L’économiste en charge du Gabon à la Banque africaine de développement (BAD), Bernice Savy s’est entretenue avec les experts de la FAO dans le cadre d’une série de consultations des partenaires amorcée par cette institution pour passer en revue l’état de la collaboration passée entre la BAD et la FAO au Gabon.
Ce rencontre s’inscrit dans le cadre de la préparation de du programme cadre d’appui de la BAD au Gabon pour les années 2023- 2027. Cet éclanche a permis d’identifier les lacunes et faiblesses actuelles dans sa collaboration avec la FAO, et suggéré les correctifs nécessaires que les deux institutions vont apporter dans le soutien au secteur de l’agriculture au Gabon.
A l’occasion, la FAO a présenté ces interventions pour accompagner la mise en œuvre de la politique agricole gouvernementale au Gabon notamment l’appui au gouvernement dans la production des statistiques avec le projet de Recensement général de l’agriculture (RGA), dont les résultats de la première la phase seront communiqués par le gouvernement.
Les résultats du RGA seront partagés avec la Banque africaine de développement, ils sont un instrument clé pour formulation des politiques agricoles pertinentes reposant sur des statistiques fiables et actualisées.
Le RGA permettra de déterminer le profil agricole du Gabon et facilitera les complémentarités d’action entre les deux institutions. Bailleur de fonds, la BAD souhaite agir avec la FAO, bailleur de technologies et expert technique intervenant dans plusieurs domaines agricoles au Gabon. Notamment,dans la structuration de l’aviculture villageoise, de l’élevage de la pêche, de l’aquaculture, dans la nutrition, l’appui à la formulation des politiques agricole et la résilience, dans la gestion des forêts et des sols.
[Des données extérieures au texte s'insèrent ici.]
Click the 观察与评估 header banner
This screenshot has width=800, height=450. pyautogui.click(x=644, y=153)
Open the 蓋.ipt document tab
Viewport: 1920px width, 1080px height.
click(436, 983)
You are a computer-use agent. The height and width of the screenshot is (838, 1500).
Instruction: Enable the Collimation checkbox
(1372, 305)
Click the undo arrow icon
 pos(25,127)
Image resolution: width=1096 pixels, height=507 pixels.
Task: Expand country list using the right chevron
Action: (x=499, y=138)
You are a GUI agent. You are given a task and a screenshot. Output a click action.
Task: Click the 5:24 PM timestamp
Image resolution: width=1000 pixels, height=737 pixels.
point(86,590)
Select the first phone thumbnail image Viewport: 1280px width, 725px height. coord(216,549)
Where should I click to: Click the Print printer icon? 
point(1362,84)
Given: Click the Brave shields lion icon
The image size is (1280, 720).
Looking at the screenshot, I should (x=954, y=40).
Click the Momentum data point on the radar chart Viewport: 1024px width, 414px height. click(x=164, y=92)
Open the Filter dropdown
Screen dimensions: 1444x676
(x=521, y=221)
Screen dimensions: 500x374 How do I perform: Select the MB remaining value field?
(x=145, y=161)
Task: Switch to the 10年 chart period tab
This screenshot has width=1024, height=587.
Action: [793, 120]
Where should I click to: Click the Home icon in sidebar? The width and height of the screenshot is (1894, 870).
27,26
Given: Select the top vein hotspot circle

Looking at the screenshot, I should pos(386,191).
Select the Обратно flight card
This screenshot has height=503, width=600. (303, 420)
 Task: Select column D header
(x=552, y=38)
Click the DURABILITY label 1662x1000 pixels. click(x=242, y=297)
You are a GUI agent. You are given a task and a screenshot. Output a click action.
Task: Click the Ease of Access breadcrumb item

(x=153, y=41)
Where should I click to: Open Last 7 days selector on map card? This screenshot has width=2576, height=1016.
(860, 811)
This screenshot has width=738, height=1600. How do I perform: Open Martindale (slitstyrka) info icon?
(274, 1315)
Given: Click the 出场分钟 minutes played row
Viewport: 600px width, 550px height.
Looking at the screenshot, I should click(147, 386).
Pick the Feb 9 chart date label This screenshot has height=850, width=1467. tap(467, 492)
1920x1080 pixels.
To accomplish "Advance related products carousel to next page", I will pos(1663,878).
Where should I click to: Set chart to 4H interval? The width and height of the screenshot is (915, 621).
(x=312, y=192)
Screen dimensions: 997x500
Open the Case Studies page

Au regard du nombre d’intervenants identifiés dans les différentes activités au Gabon, les deux parties ont suggéré la création d’un cadre unifié de rassemblement des partenaires techniques et financiers comprenant la BAD, l’Union européenne (UE), l’Agence française de développement (AFD), la FAO et le FIDA, pour assurer une meilleure complémentarité d’actions et de financements dans les différents secteurs d’intervention.